**ABOUT THIS EXERCISE**
Return each line of the entries that mentions the word "computer".
*** Block opens ***
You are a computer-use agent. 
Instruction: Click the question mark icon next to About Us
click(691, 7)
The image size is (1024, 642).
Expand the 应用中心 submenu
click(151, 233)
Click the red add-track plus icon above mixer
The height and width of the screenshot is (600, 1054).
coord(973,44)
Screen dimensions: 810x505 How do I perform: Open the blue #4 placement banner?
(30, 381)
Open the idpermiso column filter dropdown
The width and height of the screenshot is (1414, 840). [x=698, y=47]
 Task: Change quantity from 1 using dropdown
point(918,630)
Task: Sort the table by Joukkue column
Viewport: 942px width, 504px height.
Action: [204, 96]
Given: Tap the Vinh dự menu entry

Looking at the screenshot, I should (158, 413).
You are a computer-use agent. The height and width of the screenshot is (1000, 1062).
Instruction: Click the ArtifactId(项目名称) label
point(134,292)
*** Block closes ***
**SOLUTION**
You are a computer-use agent. 
You are a computer-use agent. The height and width of the screenshot is (1000, 1062).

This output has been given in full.